▶ [Task item]: Return every line below in which "option" appears.

Task material Start Marker

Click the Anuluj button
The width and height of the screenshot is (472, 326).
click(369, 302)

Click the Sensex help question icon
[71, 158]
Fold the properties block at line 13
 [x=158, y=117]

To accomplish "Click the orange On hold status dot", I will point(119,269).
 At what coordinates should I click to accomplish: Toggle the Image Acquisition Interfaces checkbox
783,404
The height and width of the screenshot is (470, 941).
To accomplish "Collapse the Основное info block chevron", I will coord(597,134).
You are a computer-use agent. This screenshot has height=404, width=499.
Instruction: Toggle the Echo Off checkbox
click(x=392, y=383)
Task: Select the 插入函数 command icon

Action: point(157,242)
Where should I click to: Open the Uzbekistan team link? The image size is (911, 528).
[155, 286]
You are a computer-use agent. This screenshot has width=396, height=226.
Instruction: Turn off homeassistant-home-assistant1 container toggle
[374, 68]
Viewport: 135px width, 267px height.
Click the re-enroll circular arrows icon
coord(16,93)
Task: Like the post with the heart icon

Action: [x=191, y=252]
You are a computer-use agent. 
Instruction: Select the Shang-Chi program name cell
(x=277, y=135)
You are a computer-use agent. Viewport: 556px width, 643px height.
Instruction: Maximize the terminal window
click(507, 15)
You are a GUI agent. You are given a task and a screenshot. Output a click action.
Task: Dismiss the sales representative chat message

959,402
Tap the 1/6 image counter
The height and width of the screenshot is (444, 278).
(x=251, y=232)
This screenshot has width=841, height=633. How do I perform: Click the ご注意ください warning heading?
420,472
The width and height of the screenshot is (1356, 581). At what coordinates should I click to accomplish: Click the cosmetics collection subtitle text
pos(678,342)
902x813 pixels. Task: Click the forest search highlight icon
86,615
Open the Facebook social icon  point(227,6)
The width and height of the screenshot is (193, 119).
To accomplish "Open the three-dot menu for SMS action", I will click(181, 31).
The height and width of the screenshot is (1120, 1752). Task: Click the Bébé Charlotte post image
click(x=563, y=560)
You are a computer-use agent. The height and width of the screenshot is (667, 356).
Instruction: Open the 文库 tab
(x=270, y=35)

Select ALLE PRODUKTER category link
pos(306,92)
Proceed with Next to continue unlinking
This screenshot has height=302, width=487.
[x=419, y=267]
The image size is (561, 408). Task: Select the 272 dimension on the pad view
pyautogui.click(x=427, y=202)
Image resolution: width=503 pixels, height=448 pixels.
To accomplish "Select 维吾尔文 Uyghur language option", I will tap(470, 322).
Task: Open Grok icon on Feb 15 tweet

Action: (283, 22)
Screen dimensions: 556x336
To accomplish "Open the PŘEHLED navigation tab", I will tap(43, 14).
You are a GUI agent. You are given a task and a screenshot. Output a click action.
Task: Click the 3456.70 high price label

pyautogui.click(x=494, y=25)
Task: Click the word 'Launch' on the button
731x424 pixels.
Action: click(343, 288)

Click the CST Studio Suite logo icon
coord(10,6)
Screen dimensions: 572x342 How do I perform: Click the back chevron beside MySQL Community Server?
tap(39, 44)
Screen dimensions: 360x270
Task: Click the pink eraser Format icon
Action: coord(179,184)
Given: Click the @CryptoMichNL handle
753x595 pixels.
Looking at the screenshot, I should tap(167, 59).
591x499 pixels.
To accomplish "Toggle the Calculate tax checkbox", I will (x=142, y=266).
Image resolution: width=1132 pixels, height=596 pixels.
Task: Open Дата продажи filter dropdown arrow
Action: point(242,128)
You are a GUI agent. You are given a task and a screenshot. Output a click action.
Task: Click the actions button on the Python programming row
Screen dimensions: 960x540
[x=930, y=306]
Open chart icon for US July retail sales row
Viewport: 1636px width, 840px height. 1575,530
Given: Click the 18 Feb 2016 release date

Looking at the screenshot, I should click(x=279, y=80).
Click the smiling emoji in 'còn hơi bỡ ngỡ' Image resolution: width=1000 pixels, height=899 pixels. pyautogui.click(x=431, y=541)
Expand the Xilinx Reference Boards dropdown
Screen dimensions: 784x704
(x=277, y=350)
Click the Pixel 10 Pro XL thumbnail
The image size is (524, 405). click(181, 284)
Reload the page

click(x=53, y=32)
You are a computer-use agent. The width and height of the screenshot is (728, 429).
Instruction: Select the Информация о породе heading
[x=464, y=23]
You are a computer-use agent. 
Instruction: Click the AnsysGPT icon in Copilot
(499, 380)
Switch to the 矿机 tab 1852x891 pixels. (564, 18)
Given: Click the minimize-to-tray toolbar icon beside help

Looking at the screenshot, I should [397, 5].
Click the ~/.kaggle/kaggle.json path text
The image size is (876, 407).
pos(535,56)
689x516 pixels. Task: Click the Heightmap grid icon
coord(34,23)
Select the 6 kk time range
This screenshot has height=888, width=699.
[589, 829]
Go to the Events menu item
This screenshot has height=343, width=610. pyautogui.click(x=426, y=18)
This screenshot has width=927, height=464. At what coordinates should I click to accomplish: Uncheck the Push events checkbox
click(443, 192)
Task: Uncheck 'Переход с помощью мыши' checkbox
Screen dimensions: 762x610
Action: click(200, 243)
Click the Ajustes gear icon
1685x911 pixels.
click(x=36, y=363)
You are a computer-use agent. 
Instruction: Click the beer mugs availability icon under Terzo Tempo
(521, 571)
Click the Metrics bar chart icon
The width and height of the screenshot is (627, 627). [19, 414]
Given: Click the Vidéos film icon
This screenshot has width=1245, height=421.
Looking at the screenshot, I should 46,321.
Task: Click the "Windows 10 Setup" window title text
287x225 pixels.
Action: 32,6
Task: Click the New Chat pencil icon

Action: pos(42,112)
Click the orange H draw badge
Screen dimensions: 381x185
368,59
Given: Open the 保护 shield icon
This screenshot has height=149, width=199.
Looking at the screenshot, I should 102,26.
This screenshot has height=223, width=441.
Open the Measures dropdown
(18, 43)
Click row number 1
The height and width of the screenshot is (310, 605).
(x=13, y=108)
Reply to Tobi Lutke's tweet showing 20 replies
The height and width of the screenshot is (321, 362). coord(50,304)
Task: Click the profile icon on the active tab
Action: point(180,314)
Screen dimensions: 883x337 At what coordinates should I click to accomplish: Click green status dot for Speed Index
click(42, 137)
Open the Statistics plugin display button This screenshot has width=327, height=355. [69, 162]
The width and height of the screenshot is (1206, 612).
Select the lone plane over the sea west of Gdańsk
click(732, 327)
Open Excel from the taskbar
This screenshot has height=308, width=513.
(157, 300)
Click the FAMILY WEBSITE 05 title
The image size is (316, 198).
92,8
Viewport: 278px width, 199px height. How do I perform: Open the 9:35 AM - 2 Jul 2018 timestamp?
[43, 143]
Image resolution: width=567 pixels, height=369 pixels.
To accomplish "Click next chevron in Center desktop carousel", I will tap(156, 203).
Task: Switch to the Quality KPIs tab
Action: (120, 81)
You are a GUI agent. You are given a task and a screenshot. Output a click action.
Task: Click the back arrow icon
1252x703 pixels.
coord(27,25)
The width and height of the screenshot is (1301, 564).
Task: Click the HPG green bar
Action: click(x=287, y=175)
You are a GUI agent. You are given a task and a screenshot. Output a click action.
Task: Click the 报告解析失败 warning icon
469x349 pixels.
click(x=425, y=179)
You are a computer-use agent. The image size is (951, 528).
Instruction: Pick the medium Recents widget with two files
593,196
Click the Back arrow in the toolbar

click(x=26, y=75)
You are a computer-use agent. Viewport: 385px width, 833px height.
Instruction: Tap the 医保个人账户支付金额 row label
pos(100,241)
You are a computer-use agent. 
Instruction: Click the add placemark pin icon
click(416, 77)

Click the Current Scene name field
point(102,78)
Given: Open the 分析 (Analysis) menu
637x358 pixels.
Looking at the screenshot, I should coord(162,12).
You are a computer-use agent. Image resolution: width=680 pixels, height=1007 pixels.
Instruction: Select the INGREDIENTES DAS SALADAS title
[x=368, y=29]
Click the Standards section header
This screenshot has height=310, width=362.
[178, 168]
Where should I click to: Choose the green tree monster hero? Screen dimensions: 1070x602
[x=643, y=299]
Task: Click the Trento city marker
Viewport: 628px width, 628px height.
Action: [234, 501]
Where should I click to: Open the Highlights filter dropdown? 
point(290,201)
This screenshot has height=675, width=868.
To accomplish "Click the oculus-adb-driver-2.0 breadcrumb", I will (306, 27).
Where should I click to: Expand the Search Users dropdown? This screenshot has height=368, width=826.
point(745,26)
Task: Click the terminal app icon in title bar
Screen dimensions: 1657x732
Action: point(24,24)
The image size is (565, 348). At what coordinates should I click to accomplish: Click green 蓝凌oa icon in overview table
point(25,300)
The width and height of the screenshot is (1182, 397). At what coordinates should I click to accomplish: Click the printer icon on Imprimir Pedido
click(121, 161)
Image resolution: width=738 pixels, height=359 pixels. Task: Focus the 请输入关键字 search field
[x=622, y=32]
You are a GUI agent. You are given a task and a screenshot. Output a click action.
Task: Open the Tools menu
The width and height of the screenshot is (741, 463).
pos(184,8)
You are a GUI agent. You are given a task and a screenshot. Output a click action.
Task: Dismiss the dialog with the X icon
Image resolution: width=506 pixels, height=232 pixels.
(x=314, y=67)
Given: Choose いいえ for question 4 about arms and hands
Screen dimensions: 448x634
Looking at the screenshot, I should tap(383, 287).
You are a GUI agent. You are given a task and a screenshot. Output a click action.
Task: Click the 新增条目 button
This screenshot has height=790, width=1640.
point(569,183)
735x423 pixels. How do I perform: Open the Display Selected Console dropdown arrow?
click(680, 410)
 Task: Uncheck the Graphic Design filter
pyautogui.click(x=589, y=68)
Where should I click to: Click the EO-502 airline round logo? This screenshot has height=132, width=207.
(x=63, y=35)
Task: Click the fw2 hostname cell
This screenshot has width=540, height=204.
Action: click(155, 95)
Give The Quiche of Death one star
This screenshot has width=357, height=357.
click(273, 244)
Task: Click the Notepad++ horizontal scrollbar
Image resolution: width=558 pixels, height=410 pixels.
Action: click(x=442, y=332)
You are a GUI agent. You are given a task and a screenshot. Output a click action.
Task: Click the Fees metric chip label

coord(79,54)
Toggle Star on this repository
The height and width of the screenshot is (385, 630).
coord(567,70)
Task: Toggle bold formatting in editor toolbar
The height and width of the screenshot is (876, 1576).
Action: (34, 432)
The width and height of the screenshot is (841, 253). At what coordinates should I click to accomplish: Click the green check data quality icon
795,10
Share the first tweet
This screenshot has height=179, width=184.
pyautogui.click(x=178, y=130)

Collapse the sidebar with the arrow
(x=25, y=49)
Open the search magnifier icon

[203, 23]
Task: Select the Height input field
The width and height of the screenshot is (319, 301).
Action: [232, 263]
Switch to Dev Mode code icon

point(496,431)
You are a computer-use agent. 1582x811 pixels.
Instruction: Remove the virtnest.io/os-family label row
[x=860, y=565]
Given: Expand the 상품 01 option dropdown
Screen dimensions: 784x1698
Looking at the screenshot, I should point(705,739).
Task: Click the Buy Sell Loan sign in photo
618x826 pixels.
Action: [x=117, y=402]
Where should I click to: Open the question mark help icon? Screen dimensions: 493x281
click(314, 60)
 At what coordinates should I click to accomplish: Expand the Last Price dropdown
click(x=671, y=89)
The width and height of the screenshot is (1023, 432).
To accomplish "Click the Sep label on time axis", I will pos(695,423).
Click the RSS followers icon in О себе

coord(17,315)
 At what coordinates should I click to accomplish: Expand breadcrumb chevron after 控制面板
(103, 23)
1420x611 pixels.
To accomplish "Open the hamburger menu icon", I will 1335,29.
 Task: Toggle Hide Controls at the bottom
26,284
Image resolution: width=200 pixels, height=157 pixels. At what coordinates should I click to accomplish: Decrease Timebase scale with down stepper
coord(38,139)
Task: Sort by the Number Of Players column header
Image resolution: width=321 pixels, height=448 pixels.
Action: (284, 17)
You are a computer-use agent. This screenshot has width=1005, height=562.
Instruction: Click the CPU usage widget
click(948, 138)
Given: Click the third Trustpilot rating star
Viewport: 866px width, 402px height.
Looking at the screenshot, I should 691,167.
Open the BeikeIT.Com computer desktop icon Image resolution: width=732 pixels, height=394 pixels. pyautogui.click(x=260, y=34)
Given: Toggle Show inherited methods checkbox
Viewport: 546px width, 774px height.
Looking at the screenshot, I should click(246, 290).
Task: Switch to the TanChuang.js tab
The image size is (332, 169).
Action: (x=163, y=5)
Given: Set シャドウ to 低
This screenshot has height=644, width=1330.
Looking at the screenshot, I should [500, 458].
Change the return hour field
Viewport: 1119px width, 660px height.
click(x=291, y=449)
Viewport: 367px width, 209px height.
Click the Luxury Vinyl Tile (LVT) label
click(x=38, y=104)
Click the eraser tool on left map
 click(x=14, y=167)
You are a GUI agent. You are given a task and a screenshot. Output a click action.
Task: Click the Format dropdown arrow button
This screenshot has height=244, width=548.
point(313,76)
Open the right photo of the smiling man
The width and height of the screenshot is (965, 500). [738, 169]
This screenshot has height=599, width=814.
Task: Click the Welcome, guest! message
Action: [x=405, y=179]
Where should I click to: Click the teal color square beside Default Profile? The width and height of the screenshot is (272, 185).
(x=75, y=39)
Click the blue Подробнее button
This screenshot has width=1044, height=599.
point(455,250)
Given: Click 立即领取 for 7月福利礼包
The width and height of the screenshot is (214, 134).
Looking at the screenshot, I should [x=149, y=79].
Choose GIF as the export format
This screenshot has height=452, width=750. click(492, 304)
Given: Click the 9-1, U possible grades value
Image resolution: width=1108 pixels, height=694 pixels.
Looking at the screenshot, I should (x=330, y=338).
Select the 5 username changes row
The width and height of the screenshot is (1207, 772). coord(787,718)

Task material End Marker

▶ [Answer area]:
To accomplish "Select 维吾尔文 Uyghur language option", I will tap(470, 322).
Given: Expand the 상품 01 option dropdown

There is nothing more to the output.